The honeymoon lasted for a month or so, but I suppose it was fatally mismatched from the beginning because at the end of the day, she was a speed freak and I more naturally inclined towards heroin. I couldn’t take speed for more than a few days at a time, the nightmarish comedown and depression that followed coupled with the hallucinations caused by lack of sleep all eventually driving me crazy. I would get obsessive on it after the first 24 hours, repeatedly checking that the door was still locked, or that the cops were not outside … sometimes I would become convinced that ants were swarming over all of the white surfaces in kitchen, only for them to vanish when I reached out to touch them. As soon as I moved away, out of the corner of my eye, there the bastards where, swarming everywhere again.

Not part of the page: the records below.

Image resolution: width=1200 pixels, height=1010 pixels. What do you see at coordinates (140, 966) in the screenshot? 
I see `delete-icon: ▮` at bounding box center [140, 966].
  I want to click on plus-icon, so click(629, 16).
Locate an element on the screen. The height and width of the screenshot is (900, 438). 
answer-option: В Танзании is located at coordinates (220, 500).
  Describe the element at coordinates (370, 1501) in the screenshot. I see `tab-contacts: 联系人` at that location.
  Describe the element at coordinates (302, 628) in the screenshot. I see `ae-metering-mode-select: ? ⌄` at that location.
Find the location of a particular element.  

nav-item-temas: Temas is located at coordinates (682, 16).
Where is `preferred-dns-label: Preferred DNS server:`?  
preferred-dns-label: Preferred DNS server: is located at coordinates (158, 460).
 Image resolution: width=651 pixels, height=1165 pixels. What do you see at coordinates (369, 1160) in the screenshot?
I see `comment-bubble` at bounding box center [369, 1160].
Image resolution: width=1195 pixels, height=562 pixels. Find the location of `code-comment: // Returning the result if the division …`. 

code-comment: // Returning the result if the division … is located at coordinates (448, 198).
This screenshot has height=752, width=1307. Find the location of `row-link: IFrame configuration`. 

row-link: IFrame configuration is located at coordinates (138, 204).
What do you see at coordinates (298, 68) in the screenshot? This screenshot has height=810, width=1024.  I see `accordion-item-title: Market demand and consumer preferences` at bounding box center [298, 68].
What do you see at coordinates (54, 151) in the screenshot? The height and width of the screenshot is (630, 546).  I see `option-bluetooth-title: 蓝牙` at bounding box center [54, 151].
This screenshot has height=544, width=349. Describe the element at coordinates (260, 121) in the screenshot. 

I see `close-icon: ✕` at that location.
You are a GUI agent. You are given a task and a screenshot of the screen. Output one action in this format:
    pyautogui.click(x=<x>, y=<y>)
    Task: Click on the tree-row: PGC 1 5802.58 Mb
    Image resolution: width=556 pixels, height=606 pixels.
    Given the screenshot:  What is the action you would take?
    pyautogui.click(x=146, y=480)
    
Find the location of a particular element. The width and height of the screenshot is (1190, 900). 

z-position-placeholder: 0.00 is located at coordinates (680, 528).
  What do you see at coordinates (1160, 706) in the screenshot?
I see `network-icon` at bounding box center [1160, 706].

Genesis frequently expressed a fear of doing too much heroin because she didn’t want to become strung out. I asked her what the big deal was, repeating what I had heard from Chris, that coming off of heroin was no worse than having the flu for a week. She asked me if I had ever stopped completely since I started all those months ago and I told her that I hadn’t. She nodded at this, as if to say, “Well, just you wait.” I would retaliate by asking her when the last time was that she went a week without shooting speed, and she would try and fail to remember. It had been a year at least. I then would nod, thinking “touché,” as I prepared a shot of heroin for myself.